+++ DATA SHOWN +++

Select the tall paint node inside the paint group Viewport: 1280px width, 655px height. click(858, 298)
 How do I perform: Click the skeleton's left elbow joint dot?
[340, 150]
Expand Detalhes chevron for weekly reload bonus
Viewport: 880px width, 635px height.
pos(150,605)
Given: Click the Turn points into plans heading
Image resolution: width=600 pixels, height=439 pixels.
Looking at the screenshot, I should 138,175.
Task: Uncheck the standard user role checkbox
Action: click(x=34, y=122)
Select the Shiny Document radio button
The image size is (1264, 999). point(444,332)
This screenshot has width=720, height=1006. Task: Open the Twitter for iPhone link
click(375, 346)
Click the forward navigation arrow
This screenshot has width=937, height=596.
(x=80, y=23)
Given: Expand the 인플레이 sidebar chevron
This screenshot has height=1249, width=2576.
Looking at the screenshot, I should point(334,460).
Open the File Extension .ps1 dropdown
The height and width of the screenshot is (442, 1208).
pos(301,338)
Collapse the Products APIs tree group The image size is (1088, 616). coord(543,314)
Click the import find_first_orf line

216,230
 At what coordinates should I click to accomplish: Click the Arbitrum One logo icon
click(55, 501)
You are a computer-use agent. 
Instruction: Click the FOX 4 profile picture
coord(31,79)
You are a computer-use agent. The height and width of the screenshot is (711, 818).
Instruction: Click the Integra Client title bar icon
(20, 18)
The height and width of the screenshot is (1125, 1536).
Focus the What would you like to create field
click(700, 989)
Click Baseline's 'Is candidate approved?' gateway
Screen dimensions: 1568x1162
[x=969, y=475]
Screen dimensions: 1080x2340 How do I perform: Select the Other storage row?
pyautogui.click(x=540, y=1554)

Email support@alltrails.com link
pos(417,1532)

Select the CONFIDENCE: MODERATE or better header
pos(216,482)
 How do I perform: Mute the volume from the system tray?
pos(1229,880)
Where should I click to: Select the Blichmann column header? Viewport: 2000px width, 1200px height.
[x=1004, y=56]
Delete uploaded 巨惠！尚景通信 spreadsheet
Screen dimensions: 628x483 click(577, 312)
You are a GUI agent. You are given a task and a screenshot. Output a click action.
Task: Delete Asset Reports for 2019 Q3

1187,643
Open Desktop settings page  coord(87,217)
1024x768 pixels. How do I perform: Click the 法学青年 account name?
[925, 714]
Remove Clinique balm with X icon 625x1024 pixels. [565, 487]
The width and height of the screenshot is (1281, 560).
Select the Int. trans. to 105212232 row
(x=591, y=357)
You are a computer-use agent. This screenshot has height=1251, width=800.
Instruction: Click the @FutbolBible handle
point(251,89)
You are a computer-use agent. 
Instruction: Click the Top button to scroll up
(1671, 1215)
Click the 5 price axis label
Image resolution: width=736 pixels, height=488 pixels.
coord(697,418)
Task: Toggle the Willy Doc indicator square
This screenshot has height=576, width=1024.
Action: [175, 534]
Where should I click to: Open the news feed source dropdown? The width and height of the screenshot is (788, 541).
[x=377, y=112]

+++

What is needed is the number of lines in the records that contain the string "Expand", stated with nothing else.

TASK OUTPUT: 2